> _What the task requires_: Rewrite the stretch of data from the start through the line that contains "[x=895, y=34]", putting "menu" wherever "dropdown" appears and keeping everything else the same.

Text and item location data
## BEGIN

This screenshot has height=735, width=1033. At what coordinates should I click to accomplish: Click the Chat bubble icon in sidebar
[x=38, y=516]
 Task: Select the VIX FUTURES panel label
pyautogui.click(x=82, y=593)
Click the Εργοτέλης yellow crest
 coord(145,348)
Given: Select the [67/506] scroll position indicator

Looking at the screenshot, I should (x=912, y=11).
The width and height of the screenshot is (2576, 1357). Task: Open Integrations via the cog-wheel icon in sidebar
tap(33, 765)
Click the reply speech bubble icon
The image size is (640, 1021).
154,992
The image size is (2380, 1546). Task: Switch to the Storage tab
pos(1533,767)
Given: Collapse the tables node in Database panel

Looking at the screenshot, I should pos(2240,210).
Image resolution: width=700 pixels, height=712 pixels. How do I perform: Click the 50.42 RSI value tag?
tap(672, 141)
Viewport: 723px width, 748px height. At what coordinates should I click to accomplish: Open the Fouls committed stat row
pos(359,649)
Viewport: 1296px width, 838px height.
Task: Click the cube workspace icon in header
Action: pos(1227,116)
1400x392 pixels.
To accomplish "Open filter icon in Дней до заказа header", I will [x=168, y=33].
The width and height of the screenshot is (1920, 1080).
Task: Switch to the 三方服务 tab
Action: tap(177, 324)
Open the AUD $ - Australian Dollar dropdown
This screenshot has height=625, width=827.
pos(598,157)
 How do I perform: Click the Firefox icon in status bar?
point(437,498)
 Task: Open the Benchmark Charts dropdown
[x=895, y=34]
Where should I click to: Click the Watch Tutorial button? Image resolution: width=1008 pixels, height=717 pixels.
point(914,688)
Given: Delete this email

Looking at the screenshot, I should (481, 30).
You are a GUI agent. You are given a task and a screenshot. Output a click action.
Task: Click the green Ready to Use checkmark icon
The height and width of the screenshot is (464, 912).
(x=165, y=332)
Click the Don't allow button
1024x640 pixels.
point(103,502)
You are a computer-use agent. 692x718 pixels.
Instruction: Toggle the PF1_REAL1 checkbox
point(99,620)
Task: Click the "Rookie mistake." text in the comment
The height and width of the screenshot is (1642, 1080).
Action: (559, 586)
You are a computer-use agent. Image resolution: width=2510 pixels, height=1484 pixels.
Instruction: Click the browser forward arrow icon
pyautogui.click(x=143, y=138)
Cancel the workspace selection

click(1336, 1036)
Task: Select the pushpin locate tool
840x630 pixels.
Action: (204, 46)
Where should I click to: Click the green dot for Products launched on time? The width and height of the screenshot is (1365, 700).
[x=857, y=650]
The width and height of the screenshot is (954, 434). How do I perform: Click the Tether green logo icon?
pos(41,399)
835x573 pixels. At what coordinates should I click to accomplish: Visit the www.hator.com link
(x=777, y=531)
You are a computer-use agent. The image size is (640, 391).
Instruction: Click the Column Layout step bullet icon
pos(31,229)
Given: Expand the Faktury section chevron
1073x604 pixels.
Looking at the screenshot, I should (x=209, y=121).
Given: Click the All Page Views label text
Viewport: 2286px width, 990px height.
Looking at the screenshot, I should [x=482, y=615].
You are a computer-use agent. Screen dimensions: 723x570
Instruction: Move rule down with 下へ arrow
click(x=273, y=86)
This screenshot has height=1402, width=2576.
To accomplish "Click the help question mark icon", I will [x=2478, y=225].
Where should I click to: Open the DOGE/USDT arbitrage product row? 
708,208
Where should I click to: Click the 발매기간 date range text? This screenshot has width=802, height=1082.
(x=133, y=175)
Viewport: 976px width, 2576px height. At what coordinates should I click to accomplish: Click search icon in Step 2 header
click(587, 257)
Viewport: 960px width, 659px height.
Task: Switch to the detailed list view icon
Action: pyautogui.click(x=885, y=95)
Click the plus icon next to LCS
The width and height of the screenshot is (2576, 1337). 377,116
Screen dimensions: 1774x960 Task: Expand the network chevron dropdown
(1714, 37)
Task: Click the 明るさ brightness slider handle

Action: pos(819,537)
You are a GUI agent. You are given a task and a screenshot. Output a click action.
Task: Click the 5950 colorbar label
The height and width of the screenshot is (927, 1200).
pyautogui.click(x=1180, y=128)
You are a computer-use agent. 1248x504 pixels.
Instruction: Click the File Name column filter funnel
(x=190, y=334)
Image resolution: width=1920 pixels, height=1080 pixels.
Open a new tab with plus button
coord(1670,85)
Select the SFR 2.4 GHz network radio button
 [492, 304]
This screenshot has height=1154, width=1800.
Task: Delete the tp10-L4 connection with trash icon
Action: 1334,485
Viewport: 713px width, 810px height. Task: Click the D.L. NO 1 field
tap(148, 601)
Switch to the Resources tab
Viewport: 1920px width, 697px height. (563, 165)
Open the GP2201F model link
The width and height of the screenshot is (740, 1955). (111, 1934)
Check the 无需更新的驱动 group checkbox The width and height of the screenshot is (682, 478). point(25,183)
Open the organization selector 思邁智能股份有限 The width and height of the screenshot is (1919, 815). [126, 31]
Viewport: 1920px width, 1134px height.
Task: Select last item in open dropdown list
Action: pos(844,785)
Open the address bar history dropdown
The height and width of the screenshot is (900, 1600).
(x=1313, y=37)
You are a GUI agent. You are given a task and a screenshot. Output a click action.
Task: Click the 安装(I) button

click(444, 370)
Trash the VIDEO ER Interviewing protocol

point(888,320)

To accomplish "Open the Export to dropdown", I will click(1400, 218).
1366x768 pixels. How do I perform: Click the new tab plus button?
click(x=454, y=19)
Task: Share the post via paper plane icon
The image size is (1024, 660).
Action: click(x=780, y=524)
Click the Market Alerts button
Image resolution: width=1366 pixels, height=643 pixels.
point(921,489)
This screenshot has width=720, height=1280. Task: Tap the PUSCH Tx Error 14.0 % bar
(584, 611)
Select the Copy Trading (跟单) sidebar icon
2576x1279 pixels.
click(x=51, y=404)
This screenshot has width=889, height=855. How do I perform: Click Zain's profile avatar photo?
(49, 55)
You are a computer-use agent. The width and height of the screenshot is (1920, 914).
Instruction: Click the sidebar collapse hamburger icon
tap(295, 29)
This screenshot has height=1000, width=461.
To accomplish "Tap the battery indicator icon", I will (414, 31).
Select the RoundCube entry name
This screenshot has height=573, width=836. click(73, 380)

## END

> _Written response_:
This screenshot has height=735, width=1033. At what coordinates should I click to accomplish: Click the Chat bubble icon in sidebar
[x=38, y=516]
 Task: Select the VIX FUTURES panel label
pyautogui.click(x=82, y=593)
Click the Εργοτέλης yellow crest
 coord(145,348)
Given: Select the [67/506] scroll position indicator

Looking at the screenshot, I should (x=912, y=11).
The width and height of the screenshot is (2576, 1357). Task: Open Integrations via the cog-wheel icon in sidebar
tap(33, 765)
Click the reply speech bubble icon
The image size is (640, 1021).
154,992
The image size is (2380, 1546). Task: Switch to the Storage tab
pos(1533,767)
Given: Collapse the tables node in Database panel

Looking at the screenshot, I should pos(2240,210).
Image resolution: width=700 pixels, height=712 pixels. How do I perform: Click the 50.42 RSI value tag?
tap(672, 141)
Viewport: 723px width, 748px height. At what coordinates should I click to accomplish: Open the Fouls committed stat row
pos(359,649)
Viewport: 1296px width, 838px height.
Task: Click the cube workspace icon in header
Action: pos(1227,116)
1400x392 pixels.
To accomplish "Open filter icon in Дней до заказа header", I will [x=168, y=33].
The width and height of the screenshot is (1920, 1080).
Task: Switch to the 三方服务 tab
Action: tap(177, 324)
Open the AUD $ - Australian Dollar menu
This screenshot has height=625, width=827.
pos(598,157)
 How do I perform: Click the Firefox icon in status bar?
point(437,498)
 Task: Open the Benchmark Charts menu
[x=895, y=34]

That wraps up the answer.